Everything from car accidents to squirrels can cause power outages. The leading cause, however, is trees—especially when storms blow trees or limbs into electric lines. That’s why KUB prunes trees to minimize outages and help provide safe, reliable service.
We also track outages in five major categories to help direct efforts to prevent outages. And, like other electric utilities, we look at how long customers are without power (Customer Minutes of Interruption, or CMI) to get a clearer picture of the overall impact of outages on customers.
Acts of Nature: This category accounts for more than 60 percent of the time when KUB customers were without power in fiscal year 2009–2010. Trees or other vegetation were the leading cause, followed by lightning, then animals.
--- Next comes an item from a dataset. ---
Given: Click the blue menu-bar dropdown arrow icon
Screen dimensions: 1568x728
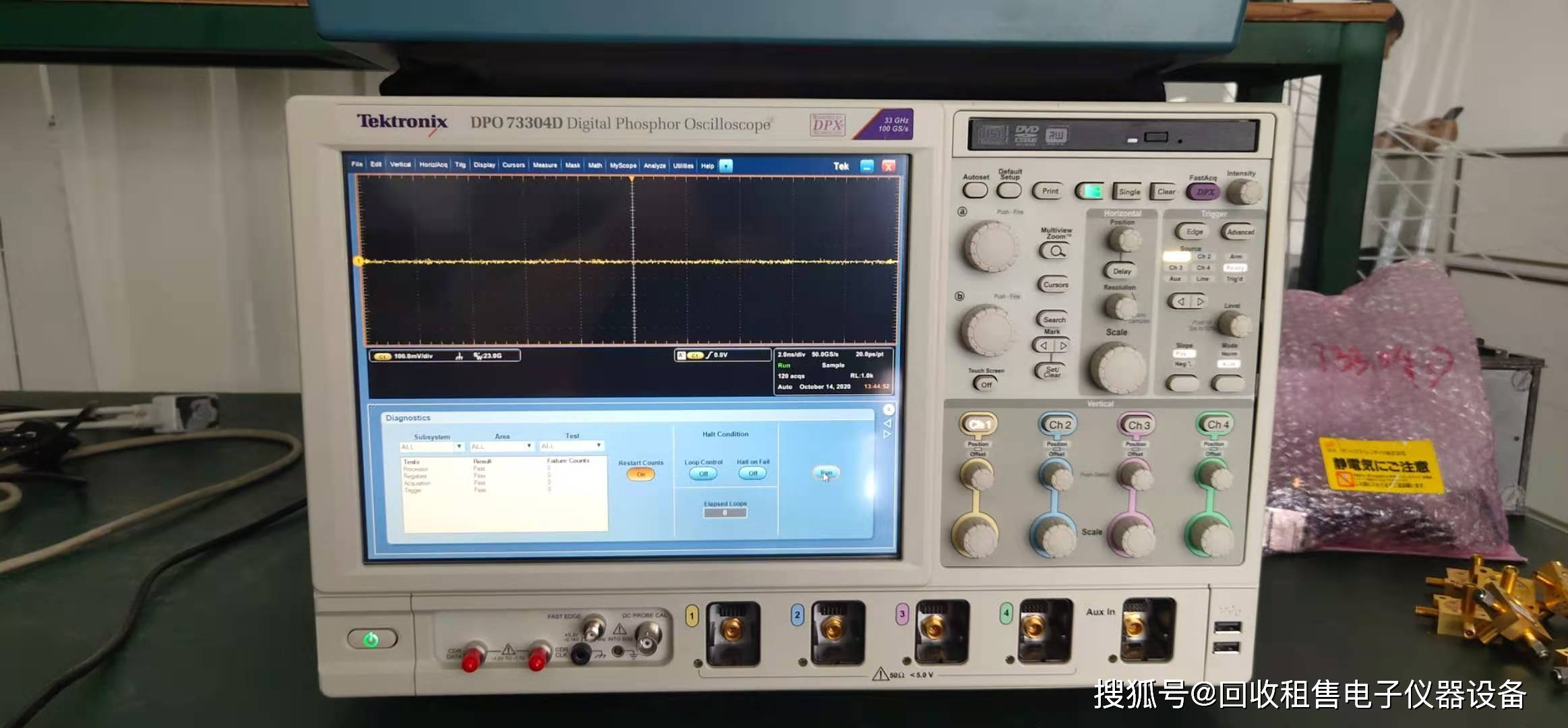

When storms or high winds blow limbs into power lines, a breaker shuts off power to that circuit. The system tries to reset itself (see Momentary Power Outages), but if it can’t, a crew must remove the limb or tree and repair any damage to restore power. If trees are down, crews may have trouble even getting to the damage due to blocked roads.
Tall objects, like electric poles, attract lightning. Lightning strikes can damage equipment and cause outages. Small animals like squirrels and birds may also cause a short circuit that knocks out power.
Equipment Failure: This category includes outages caused by transformer failure, broken insulators, bad underground cable, etc. Ongoing maintenance helps prevent equipment failure, but failure still causes a small number of outages.
Acts of Man: In this category, vehicle accidents that damage poles or other equipment cause the most outages. Contractors or homeowners—especially those who forget to call 811 before digging—also contribute to outages when they damage lines during construction or excavation. And vandalism causes some outages.
Operational: KUB sometimes shuts off power for employee safety during work on lines or equipment, planned switching, etc.
Unknown: For a small percentage of outages, KUB cannot determine the cause.